=== What to work on ===
1 > Transcribe the passage of the article on pharmaceutical representatives from "Publication type: Magazine" to "for morning tea.".
2 > Go on with the article on pharmaceutical representatives, starting after its final sentence.

Warning: This library includes all items relevant to health product marketing that we are aware of regardless of quality. Often we do not agree with all or part of the contents.

 

Publication type: Magazine

Carter W
Christmas drug rep rush
New Zealand GP 1998 Dec 16


Full text:

In one corner of our surgery waiting room we have a small desk where patients can fill in insurance or other forms in relative comfort, but in the first week of December each year, this desk is turned over for the use of pharmaceutical representatives.

Throughout the year, every morning from 10:30 to 11am, we do not make any patient bookings, and the five doctors in the practice, along with the practice manager and any other assorted staff members who can be spared, gather in the staffroom for morning tea.

Almost invariably we are joined by a pharmaceutical company representative, who is encouraged to bring along some suitable edibles.

The ideal situation does not always eventuate, because usually one or more doctors are running late, or some inconsiderate patient wanders in with a mangled appendage or chest pain, but even so, it makes a good break after three hours’ work, and engenders social interaction and the exchange of ideas amongst the staff. Sometimes we actually learn something about a new pharmaceutical product from the rep.

We have been told by the reps that they actually look forward to visiting our surgery, because we treat them like human beings and they enjoy our banter and normally relaxed break. As the years roll by, we get to know some of the reps who return month after month as friends.

But in the first week of December, all that changes. The AMPA (Australian Manufacturers Association) has established a system whereby no appointments to see general practitioners for the following year can be made before December 1.

Special calendars are circulated to all surgeries to be filled in for appointments, and (in theory at least) reps should not be seen unless they have an appointment on this calender.

When the receptionist opens the surgery door at 7:30 am on the set day, the first rep is waiting to pounce, and because ours is a relatively popular surgery, others pour in over the next few hours to make their appointments. Sometimes there is a queue of two or three reps waiting to get at the desk where we keep that vital calendar.

Some surgeries allow the reps to book up all their appointments for a year in advance, but we insist that they attend for one visit before making the next. Nevertheless, by the end of the week, at least one-third of all the appointments for the next year have been taken.

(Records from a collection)
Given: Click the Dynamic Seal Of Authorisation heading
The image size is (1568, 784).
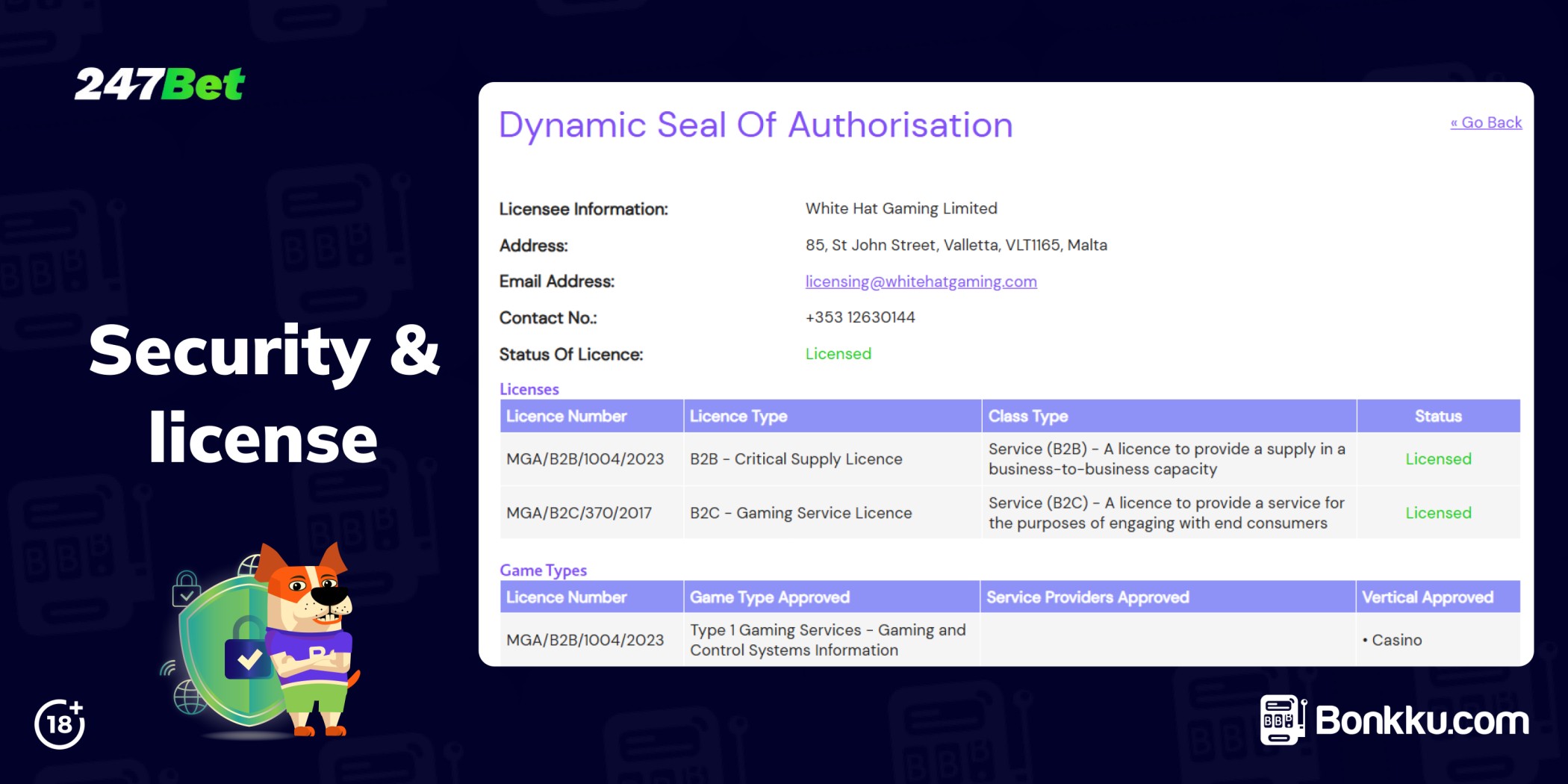Looking at the screenshot, I should (x=756, y=125).
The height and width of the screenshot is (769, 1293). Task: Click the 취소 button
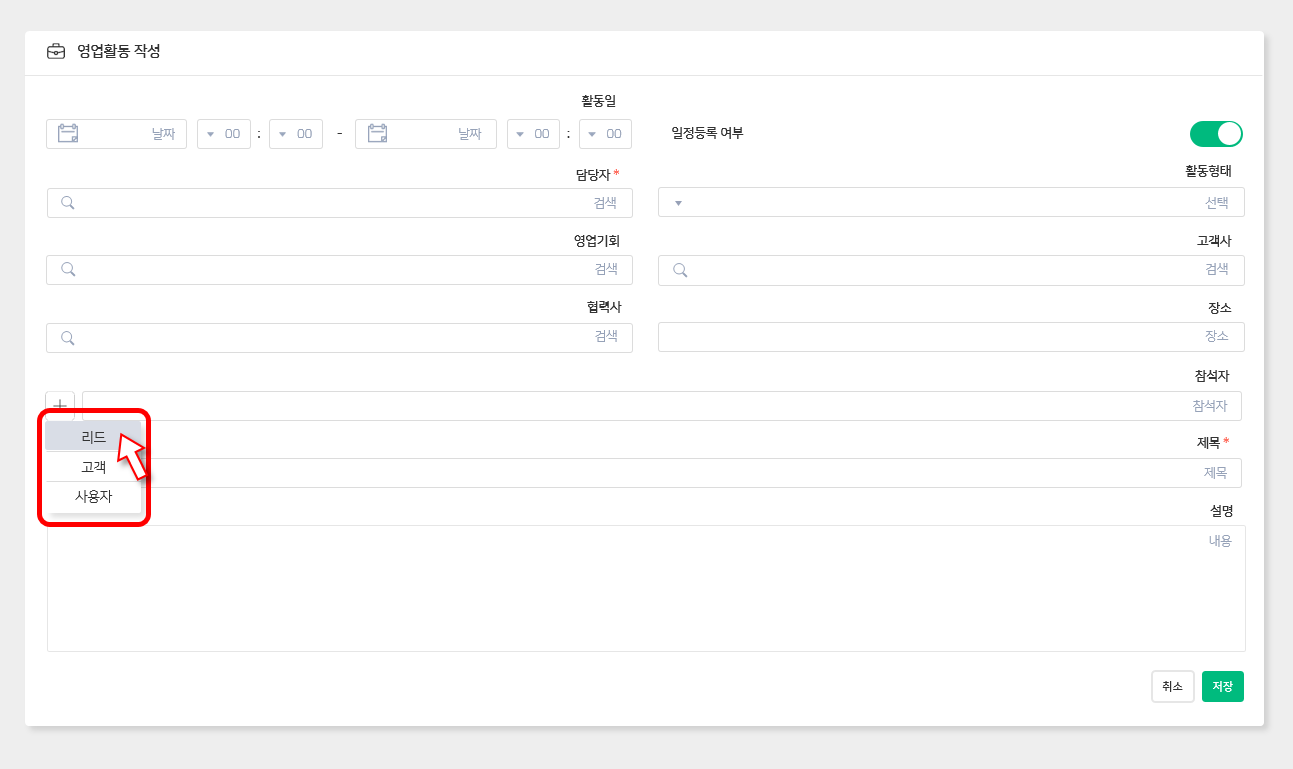[x=1172, y=687]

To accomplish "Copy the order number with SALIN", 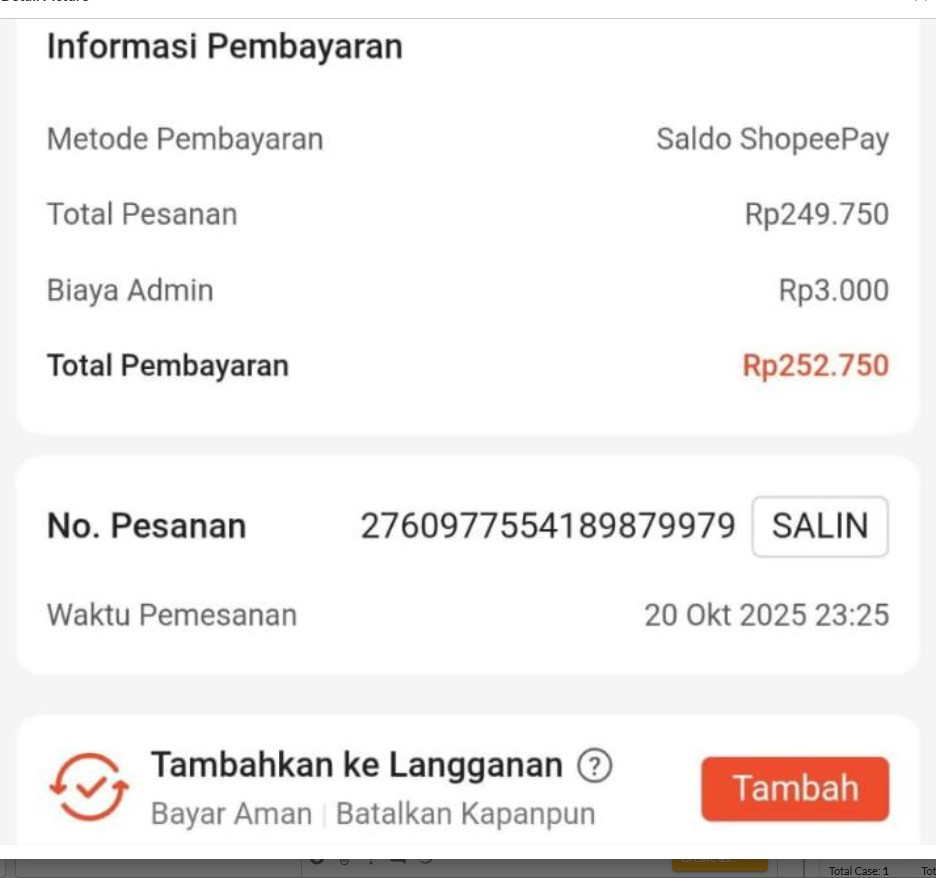I will [820, 526].
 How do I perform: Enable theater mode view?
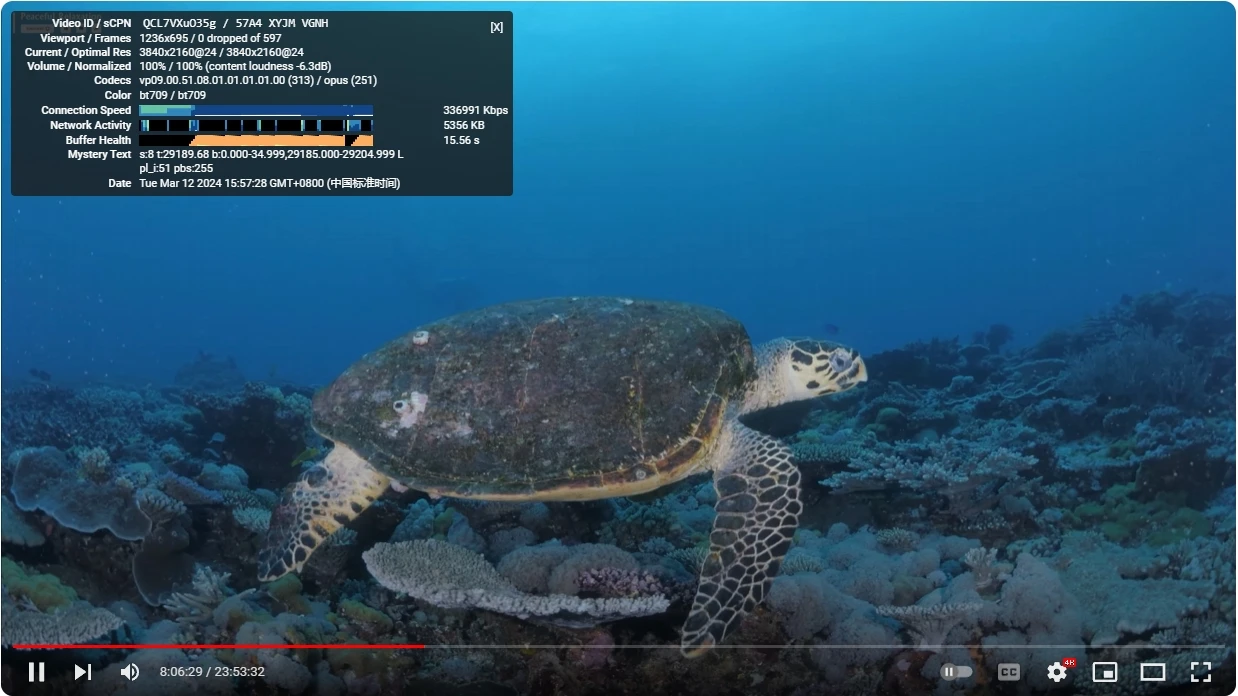click(x=1153, y=672)
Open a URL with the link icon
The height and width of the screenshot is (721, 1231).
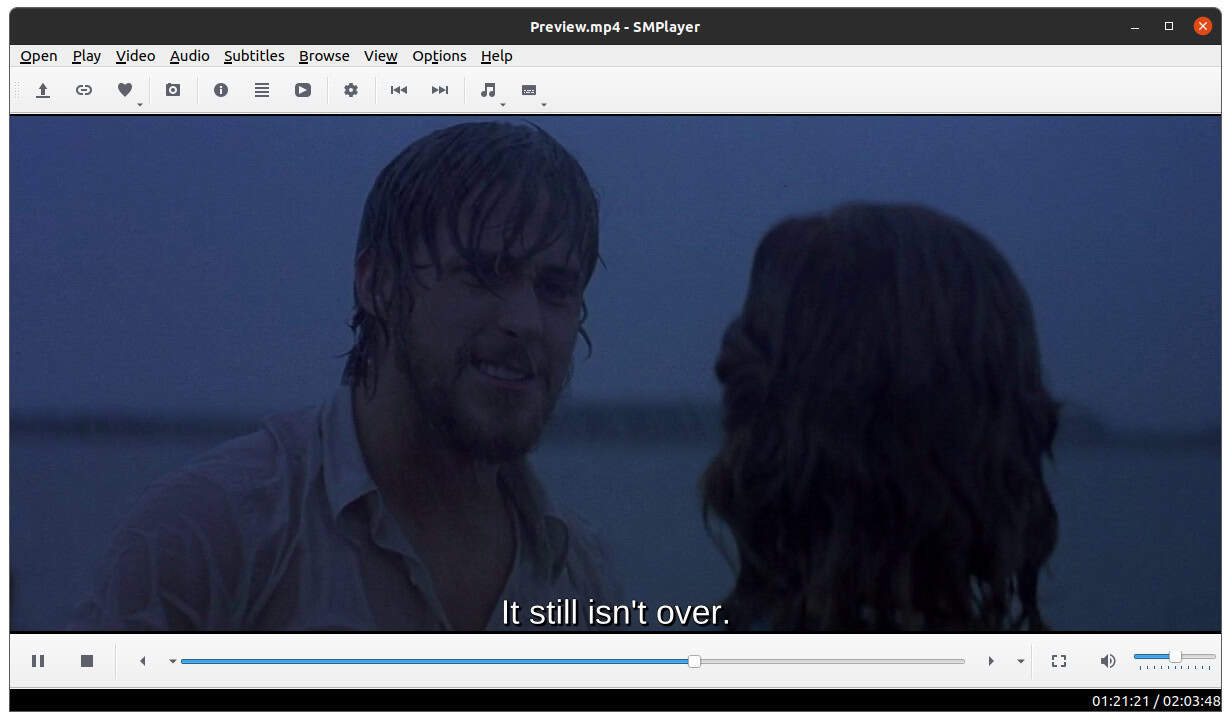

=== Task responses ===
1 >
Publication type: Magazine

Carter W
Christmas drug rep rush
New Zealand GP 1998 Dec 16


Full text:

In one corner of our surgery waiting room we have a small desk where patients can fill in insurance or other forms in relative comfort, but in the first week of December each year, this desk is turned over for the use of pharmaceutical representatives.

Throughout the year, every morning from 10:30 to 11am, we do not make any patient bookings, and the five doctors in the practice, along with the practice manager and any other assorted staff members who can be spared, gather in the staffroom for morning tea.

2 >
Companies now have product reps who promote just one product of that company, rather than their full range, so there are over 80 different reps’ names in the book by the end of the week.

Some try to be sneaky and, by arrangement with each other and the judicious use of mobile phones, the rep for one product in a company will try to make the appointments for two or three other reps in the same company but with different products. The competition for good sessions is ferocious, as some days there are fewer doctors working in the morning than others, and other days (eg, Monday) are known to be more chaotic and thus less likely to have a full complement of doctors able to make it for morning tea in the staff room.

Meanwhile, we languish over packet biscuits at morning tea, as all the reps are too busy making appointments to actually visit any doctors. The usual fruit and cheese platters, rich chocolate cakes or savoury selections that usually tempt us to leave our patients as quickly as possible at 10:30 are missing.

Our moods are down as much as the quality of food because a new fresh face normally adds life to the discussion. We have all become too familiar with each other to entertain ourselves, and miss the enjoyment of torturing a rep with all the nasty side-effects we can recall about his or her product, or detailing in gory detail the way in which we dealt with a particularly juicy abscess earlier that morning.

Next week should be back to normal, with Christmas cheer in the air, and the occasional bottle of wine or Scotch, as well as the better-than-average inscribed pens or diaries being presented along with morning tea by those reps who soldier on into the holiday period.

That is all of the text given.